Мой запрос Лужков отправил префекту ВАО. По старой номенклатурной схеме: пусть жалобщикам отвечает тот, на кого жалуются. Кому префект поручил подготовить ответ на мой запрос? Вероятнее всего, своему заму, которого этот запрос непосредственно касался. Потом подготовленный текст ответа поступил снова Лужкову, и он этот ответ подписал, не вникая в обстоятельства дела. Мне пришлось вновь писать Лужкову о том, что сотни участников программы, многие годы ожидавшие получения жилья в муниципальной очереди, оказались без квартир. Они были лишены возможности оплатить строящееся жилье со льготами, как им было обещано. Причиной этого граждане считали злоупотребления чиновников, о чем и формулировали свои вопросы, полностью проигнорированные в ответе Лужкова.
Меня крайне удивила присылка мне вместо ответа многостраничных документов, точнее, «слепых» ксерокопий, в которых я, будто бы, сам могу найти ответы на поставленные вопросы. О том, что это не так, говорит хотя бы тот факт, что из 62 листов приложения мной было получено только 57 листов (что зафиксировано Отделом прохождения документов и делопроизводства Госдумы). На невнимательность специалистов, готовящих проект ответа Лужкова, указывало упоминание об остатке в 140 млн. рублей, который обнаружился уже после закрытия программы «Комбиинвест». В то же время множество участников программы оказались обманутыми и не получили жилья. Каким же образом можно было закрывать программу, когда обязательства перед гражданами не выполнены, а средства программы позволяли эти обязательства выполнить? Почему эти «лишние» деньги не отражались в отчетности и были «обнаружены» только после обращений граждан в Администрацию Президента?
Ложь содержалась в проценте переданных очередникам квартир — почти половина. Но это квартиры, которые в определенной доле оплачены гражданами и городскими субсидиями. А при застройке по обычным нормативам предприниматели передавали городу от ЗО до 50 % квартир бесплатно. Получается, что программа, заявленная как льготная, стала способом увода из бюджета значительных средств и присвоения средств граждан, обесцененных до исчерпания программы. В первых восьми домах 70 % жилья было продано по коммерческим ценам и без учета 1500 договоров с очередниками. Доходы были использованы не в интересах участников программы. Они выводились из нее для финансирования иных проектов КЖИ. В двух последних домах программы договоры на инвестирование квартир на льготных условиях заключались не с теми сотнями очередников, в интересах которых город передал земельные участки под застройку бесплатно, а с новыми очередниками — только с теми, кто имел право на почти 90 % субсидии. Фактически город распределил выделенные льготы не гражданам, участвующим в программе, а неким избранным лицам, а также управляющей компании.

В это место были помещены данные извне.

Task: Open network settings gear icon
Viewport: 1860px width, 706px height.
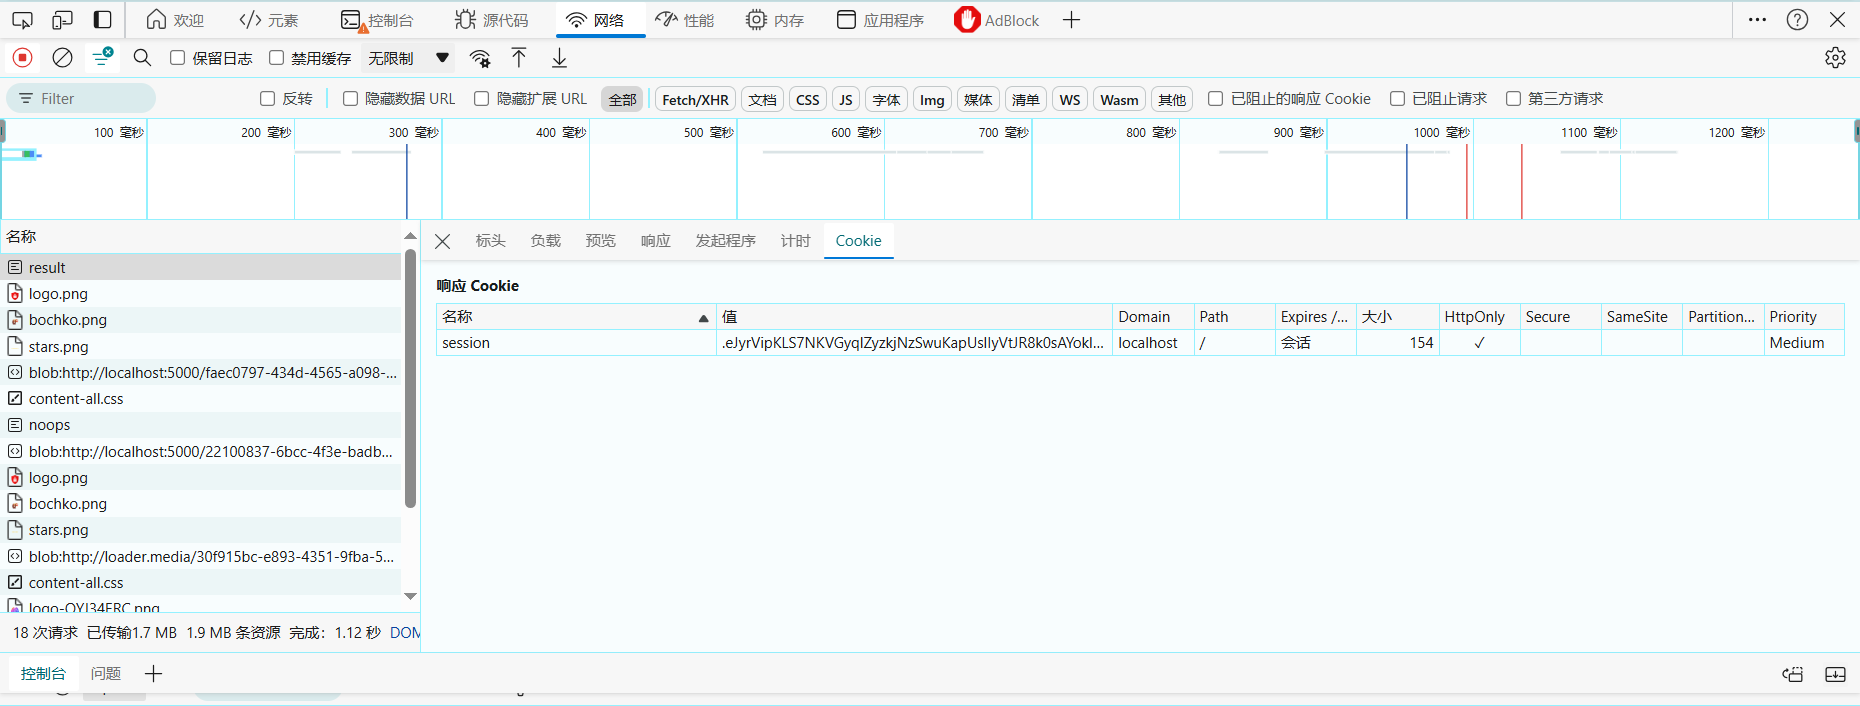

Лужков не заметил, как подмахнул откровенную чушь. Якобы, он не в состоянии получить расчеты от депутатов, которые огласили сумму пропавших средств. Эти расчеты не раз ложились на стол Департамента жилья в префектуре ВАО, поступали помощникам префекта ВАО. Они без всяких проблем могли быть запрошены у участников антибюрократического сопротивления, которые многократно представляли их в различные инстанции. Не потому ли, что авторы расчетов из объединения «Москвичи» подвергались репрессиям — прямым посягательствам на квартиры, которые должны были им поступить по программе?
Мне пришлось вновь повторить все вопросы, а также приложить те расчеты, которые всесильный мэр Москвы не мог раздобыть. На этот раз бюрократия, сообразившая, что я не отцеплюсь и буду добиваться ответов на все поставленные вопросы, подготовилась серьезнее. Казалось, что над ответом Лужкова трудилась большая группа, искавшая способ надежно оградить коррупционеров от возможных преследований. Ведь те же самые вопросы могли быть заданы в суде.
Формализм бюрократических аргументов гласит: все проверено, никаких нарушений не найдено. Проверяли «Комбиинвест» Контрольно-счетная палата Москвы и Главное управление государственного финансового контроля города Москвы. Что касается протокола Комиссии по жилищной политике МДГ, то в ее протоколе не сказано, что отчет Контрольно-счетной палаты не принят. То есть, якобы, возражений не было.